Теперь, даже сделав какую-нибудь гадость, Московские князья были вроде бы и не очень виноваты – ведь старались они не для какой-то пошлой цели, для самих себя; нет, старались они исключительно во имя великой цели, во имя того, что позарез нужно было для всех. То, что Церковь категорически осудила бы в поведении любого другого князя, она легко прощала Московскому.
Удобная это штука: трудиться не для себя, а для «обчества»!
Оформление Московской Руси
Младший сын Александра Невского, Даниил Александрович, сел княжить в Москве после смерти отца. Был он Великим князем, но не Московским, а Владимирским.
Князь Юрий Даниилович стал Великим князем Владимирским в 1318-м, но потом ярлык на великое княжение отобрали и отдали Тверскому князю. Иван Калита подавил в 1327 году восстание в Твери, заслужил этим большое доверие в Орде (в точности как его дед Александр Невский) и получил ярлык на Великое княжение в 1328 году. Заметим: Московский князь получает великое княжение, но какое? Владимирское великое княжение. И становится не Великим князем Московским, а Великим князем Владимирским, затем – Великим князем Владимирским и Московским. Владимирское княжество в титуловании – на первом месте.
Иван I Данилович Калита тоже жил в Москве, хотя и был Великим князем Владимирским и Московским. Он заложил традицию: жить в Москве.
Дмитрий Донской передал свой престол и великое княжение сыну Василию как свою «отчину», без ханского ярлыка. Но и он был Великим князем Владимирским и Московским.
И все Великие князья до Василия Темного – Великие князья Владимирские и Московские.
Василий Темный стал первым Великим князем Московским. Вот, пожалуй, дата, которую можно считать датой рождения Московии: 1415 год, год восшествия на престол первого Великого князя Московского.
В 1480 году Великий князь Московский и Владимирский Иван III, сын Василия II, присвоил себе титул князя Всея Руси, то есть провозгласил себя преемником Киевских князей, и заявил свои права на земли всех русских княжеств.
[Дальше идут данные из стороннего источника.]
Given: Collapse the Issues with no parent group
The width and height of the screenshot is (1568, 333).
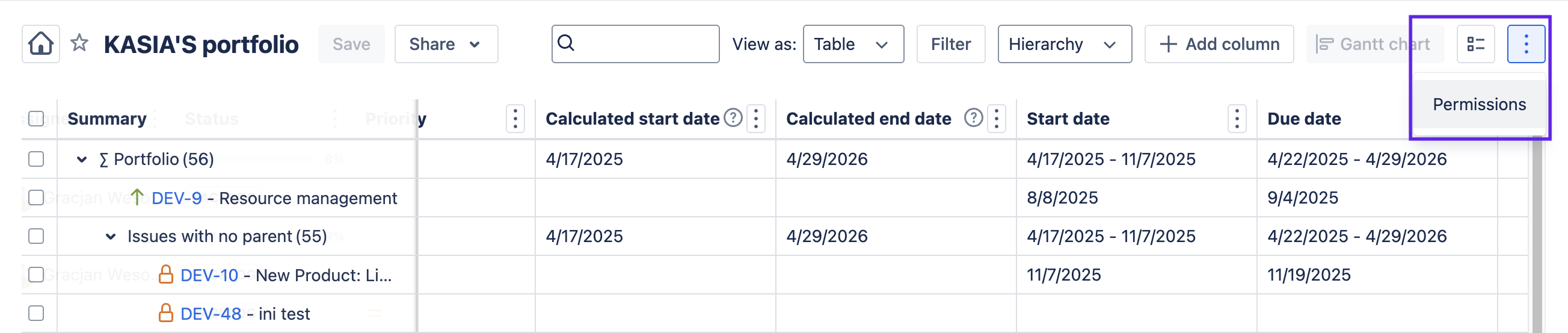Looking at the screenshot, I should [x=110, y=237].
Он, впрочем, не был первым из Московских князей, кто попытался называть себя «Государем Всея Руси».
Великий князь Симеон Гордый перед смертью (1353) сделал Духовное завещание, к тексту которого привешены 3 печати; одна из них, серебряная, вызолоченная, с надписью «печать Князя Великого Семенова всея Руси», и две измятые восковые печати.
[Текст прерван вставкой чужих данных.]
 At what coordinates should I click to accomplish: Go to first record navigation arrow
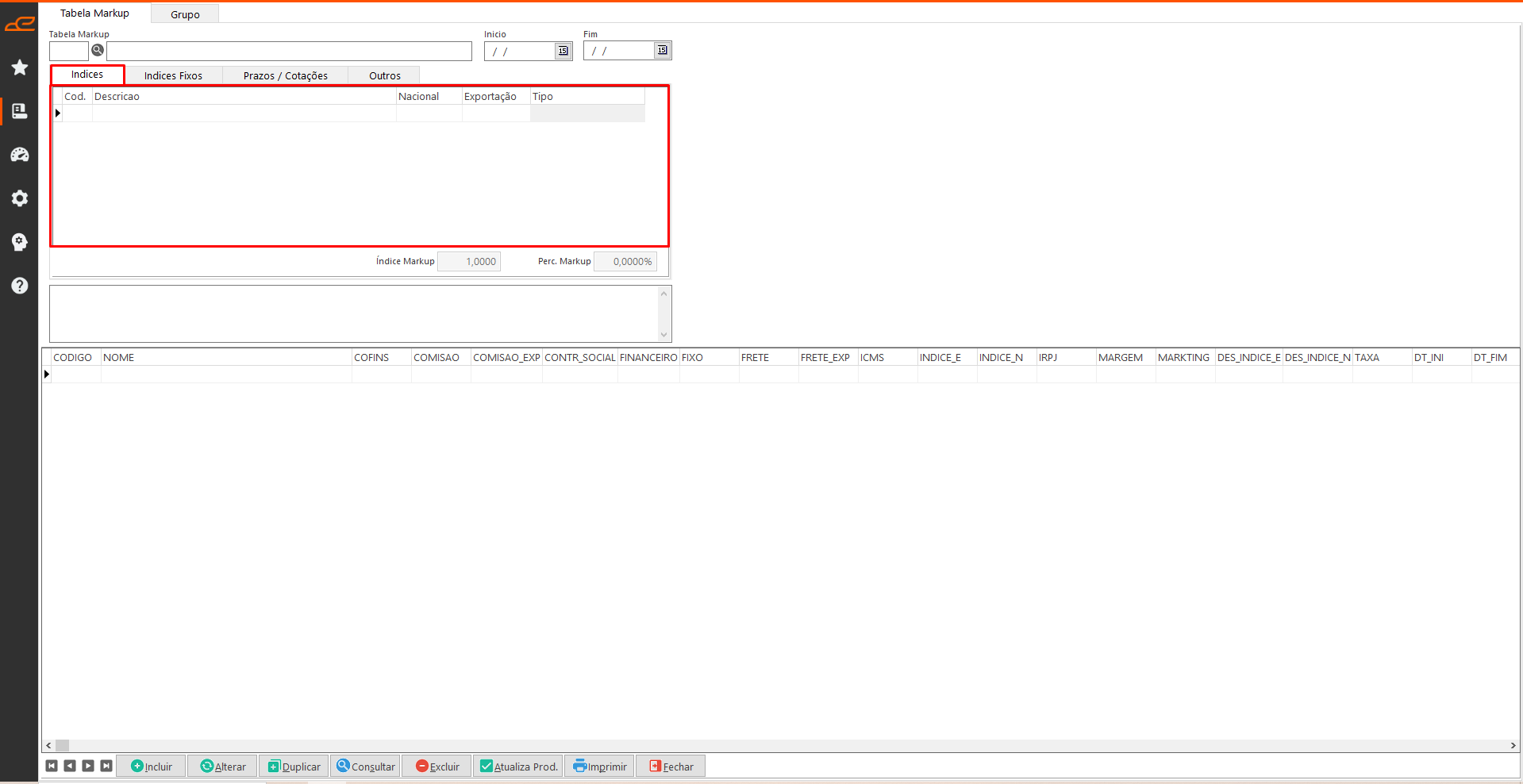(x=52, y=766)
Конечно же, это еще не настоящее принятие титула. Это так, некое действие исподтишка. Подумаешь, печать на документе сугубо внутреннего пользования, который никак не попадет к иностранцам, не станет причиной раздора. Это что-то вроде поедания вкусного пряника тайком, под одеялом, пока никто не видит. Так мальчишка с порочными наклонностями сливает опивки вина из стаканов и торопливо пьет, когда гости вышли из комнаты.
Но и этот мелкий эпизод интересен как доказательство: уже в середине XIV века сознание Московских князей беременно этой идеей – стать государями не просто Московскими, даже не «просто» Великими князьями, а Государями Всея Руси. Быть ими ну очень хотелось… Так сильно, что вот даже печати изготовили.
Симеон только тайком откусил от почести; лучше даже сказать, только обнюхал ее и облизал под покровом ночи. А вот через шесть поколений, в 1480 году, Иван III Васильевич принимает титул всерьез, через венчание в церкви, через объявление о принятии титула иностранным владыкам… словом, всем. Эта претензия уже более чем серьезна.
Ни Литва, ни Польша, ни страны Восточной Германии, ни Скандинавия – одним словом, никакие соседи Северо-Восточной Руси не согласились с этой формулировкой. Не только Литва – подчеркну это! – никто во всем мире не признавал права Москвы на земли Западной и Северо-Западной Руси. Употреблялись названия – Московия, Московское государство. Но слово «Русия» появляется только в странах, далеких от Восточной Европы, от реалий местной политики. Слово используют те, кто далек от реалий Восточной Европы и кому, в общем-то, все безразлично.